Tuesday 2 February 2010

Scalping: another explanation

We've puzzled here at Offsetting about ticket scalping for rather some time. Porter and Thomas in the latest Southern Economic Journal give another potential explanation. If stadiums are mainly in the game of harvesting government subsidies rather than maximizing on ticket revenue, then having below market clearing ticket prices can make voters happier about the subsidy.
Using public choice analysis, we determine how government subsidies affect location and pricing decisions of sports teams. We explain how voter referendums can create suboptimal outcomes for local communities and identify winners and losers in sport team subsidies. ... Sport subsidies generate additional revenue for owners and players at taxpayer expense, and non-fan taxpayers subsidize both the team and fans. To increase political support for subsidies, teams lower ticket prices below the apparent profit-maximizing level, which may cause inelastic ticket prices and ticket shortages.
Most tellingly, they find large increases in ticket prices after referenda on new stadiums but before the new stadium is built.

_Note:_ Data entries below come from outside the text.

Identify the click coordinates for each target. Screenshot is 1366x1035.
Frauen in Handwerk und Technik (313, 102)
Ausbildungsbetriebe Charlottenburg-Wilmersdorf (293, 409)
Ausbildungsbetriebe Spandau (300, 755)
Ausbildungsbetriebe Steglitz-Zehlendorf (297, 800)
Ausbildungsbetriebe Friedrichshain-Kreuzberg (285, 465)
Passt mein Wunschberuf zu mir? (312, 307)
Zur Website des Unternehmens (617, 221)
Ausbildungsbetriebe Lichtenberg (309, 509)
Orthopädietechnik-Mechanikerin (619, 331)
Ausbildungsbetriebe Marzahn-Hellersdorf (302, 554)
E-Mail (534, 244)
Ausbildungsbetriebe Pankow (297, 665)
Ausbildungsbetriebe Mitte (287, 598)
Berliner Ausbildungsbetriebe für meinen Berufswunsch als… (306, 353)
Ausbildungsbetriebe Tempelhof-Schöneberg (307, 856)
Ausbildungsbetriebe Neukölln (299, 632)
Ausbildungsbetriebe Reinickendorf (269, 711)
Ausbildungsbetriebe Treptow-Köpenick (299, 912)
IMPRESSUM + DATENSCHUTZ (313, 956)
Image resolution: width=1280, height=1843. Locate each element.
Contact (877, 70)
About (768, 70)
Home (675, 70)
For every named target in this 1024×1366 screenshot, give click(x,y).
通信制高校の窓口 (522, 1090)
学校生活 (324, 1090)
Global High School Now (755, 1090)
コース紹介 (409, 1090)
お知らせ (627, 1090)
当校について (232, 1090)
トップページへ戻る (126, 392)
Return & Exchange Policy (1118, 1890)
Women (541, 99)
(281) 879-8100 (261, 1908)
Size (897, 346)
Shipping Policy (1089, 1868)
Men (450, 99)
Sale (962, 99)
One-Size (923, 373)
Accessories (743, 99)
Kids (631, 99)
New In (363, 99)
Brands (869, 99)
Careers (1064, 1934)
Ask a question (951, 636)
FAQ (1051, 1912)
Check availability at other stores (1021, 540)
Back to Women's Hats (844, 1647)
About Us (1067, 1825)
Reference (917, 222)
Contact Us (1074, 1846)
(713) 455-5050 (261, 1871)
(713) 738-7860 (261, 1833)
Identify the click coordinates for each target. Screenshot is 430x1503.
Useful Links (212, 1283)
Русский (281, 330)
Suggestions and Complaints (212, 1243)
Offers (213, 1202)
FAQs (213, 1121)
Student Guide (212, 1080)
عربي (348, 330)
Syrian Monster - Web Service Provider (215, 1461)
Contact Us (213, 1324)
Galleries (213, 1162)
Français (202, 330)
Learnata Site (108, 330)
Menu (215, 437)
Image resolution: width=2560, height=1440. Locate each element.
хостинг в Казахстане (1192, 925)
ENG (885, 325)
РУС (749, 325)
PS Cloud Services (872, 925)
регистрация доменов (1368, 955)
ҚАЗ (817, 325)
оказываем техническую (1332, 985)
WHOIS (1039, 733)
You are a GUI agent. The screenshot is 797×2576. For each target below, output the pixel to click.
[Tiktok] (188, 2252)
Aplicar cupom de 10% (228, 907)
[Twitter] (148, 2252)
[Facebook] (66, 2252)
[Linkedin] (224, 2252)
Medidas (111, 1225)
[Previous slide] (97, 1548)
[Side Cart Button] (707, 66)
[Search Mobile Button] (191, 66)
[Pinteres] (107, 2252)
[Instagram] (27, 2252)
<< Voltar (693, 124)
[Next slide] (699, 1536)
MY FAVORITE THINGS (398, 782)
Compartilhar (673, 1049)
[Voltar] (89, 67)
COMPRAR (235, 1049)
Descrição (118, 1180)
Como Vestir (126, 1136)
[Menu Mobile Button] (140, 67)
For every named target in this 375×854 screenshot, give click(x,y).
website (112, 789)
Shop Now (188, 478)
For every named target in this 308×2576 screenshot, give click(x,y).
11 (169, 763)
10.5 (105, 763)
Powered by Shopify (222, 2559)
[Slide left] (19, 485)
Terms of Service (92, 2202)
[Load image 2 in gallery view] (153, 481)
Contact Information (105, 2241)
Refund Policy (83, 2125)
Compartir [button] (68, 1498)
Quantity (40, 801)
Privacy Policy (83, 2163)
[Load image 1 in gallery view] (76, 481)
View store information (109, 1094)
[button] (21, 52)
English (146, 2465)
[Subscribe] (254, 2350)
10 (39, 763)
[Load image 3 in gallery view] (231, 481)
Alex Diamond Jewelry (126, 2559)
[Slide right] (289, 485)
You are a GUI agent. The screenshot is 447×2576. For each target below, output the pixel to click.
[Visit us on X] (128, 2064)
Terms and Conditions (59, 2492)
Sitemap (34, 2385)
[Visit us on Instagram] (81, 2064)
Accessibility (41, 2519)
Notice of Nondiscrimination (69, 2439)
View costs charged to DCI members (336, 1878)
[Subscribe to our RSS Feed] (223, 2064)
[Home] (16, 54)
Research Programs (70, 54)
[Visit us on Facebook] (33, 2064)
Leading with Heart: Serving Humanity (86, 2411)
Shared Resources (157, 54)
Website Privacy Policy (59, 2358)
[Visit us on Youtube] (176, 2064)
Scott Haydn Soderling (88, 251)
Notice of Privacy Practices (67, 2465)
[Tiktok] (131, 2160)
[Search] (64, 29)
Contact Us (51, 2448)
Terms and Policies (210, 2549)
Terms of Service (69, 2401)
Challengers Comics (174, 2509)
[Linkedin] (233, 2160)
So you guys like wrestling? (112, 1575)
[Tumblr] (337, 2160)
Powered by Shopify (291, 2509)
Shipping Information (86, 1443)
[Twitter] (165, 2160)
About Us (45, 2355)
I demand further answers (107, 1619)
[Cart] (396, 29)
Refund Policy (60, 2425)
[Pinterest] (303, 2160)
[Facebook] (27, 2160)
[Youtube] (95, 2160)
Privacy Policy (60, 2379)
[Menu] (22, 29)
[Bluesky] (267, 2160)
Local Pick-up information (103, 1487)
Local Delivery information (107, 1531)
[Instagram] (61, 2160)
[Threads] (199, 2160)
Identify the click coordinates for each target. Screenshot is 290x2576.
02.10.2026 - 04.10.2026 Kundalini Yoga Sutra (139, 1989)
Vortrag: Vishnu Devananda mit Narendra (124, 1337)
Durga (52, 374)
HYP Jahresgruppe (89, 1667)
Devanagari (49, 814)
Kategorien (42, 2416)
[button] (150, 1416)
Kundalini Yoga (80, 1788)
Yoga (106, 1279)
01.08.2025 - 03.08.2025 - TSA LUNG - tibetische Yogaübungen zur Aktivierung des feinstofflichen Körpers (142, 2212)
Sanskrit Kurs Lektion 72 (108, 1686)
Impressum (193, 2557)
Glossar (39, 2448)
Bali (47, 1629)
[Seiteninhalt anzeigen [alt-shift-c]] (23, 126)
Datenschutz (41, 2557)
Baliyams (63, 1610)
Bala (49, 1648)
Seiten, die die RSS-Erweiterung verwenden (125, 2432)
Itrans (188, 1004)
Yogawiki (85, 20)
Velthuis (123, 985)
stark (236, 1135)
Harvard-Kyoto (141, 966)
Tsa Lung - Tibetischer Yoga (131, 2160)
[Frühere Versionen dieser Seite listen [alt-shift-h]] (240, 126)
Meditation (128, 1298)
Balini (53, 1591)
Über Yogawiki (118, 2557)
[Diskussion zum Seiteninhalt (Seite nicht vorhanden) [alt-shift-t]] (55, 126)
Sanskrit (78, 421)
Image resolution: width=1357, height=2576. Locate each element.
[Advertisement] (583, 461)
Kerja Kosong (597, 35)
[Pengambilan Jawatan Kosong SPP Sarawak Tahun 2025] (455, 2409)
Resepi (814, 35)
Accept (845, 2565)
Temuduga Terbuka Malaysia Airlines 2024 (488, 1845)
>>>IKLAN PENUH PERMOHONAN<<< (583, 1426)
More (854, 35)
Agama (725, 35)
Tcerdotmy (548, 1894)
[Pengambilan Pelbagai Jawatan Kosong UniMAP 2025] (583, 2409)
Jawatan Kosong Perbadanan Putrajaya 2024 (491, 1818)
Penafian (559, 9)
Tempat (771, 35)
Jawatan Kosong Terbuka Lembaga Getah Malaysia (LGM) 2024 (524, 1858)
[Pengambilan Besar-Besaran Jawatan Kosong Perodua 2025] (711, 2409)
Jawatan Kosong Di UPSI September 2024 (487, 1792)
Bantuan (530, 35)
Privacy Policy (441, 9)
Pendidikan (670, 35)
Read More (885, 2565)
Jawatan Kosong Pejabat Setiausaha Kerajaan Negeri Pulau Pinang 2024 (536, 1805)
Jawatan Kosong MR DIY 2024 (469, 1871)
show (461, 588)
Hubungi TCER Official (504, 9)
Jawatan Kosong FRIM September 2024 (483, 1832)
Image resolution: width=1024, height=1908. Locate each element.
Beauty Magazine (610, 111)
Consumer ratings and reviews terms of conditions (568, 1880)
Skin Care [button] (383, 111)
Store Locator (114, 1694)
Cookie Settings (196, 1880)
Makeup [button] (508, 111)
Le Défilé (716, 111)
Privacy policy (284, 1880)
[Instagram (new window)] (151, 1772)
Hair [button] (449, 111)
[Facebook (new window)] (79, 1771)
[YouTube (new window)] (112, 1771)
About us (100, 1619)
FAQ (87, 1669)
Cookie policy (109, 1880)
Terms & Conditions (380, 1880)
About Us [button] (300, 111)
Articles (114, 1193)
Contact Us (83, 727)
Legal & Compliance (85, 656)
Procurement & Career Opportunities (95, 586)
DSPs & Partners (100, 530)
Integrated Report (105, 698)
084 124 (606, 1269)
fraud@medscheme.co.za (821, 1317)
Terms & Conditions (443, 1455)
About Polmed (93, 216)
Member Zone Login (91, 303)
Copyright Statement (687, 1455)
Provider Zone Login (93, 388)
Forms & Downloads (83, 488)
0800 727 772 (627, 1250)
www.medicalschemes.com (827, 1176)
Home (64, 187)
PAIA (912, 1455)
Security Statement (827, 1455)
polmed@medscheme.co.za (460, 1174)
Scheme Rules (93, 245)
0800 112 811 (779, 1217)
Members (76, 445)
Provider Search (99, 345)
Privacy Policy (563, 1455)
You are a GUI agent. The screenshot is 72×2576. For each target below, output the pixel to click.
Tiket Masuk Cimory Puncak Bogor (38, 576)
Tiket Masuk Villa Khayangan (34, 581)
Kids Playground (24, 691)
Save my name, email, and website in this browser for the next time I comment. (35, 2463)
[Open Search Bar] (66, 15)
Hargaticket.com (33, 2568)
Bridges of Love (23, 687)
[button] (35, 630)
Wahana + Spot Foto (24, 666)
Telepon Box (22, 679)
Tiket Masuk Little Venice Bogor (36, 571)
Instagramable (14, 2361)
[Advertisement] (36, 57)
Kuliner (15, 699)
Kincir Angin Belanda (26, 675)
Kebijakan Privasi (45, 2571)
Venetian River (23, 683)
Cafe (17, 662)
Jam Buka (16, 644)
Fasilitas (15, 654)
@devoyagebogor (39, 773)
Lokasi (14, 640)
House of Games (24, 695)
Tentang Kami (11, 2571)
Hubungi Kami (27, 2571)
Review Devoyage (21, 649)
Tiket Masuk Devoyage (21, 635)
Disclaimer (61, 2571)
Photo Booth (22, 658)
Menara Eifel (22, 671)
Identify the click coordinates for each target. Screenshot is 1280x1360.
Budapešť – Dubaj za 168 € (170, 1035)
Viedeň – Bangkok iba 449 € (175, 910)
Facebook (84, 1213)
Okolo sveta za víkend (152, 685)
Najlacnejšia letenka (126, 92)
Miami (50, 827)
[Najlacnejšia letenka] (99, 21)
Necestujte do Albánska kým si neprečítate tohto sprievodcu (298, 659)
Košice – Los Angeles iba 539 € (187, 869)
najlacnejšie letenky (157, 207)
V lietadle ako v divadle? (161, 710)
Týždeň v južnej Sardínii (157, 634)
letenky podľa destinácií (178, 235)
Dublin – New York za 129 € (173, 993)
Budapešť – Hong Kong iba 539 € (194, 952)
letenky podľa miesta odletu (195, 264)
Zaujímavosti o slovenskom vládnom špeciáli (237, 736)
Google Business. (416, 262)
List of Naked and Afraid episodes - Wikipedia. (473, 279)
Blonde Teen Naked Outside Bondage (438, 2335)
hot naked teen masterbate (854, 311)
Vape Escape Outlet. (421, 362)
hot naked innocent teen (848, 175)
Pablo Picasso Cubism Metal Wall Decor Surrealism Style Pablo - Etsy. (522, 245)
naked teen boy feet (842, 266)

This may explain some cyclical variation, but underpricing seems more an equilibrium phenomenon for some teams even well away from any subsidy vote. And, unless the venues are demanding that concerts renting the space not charge too much for tickets, it also fails to explain equilibrium underpricing in other related markets. I'm not sure we need a single grand unified theory here though. Concert underpricing reflected that it was a loss-leader for CD sales back when intellectual property was enforceable; sports game underpricing can partially reflect that the stadium is in a longer-run political game.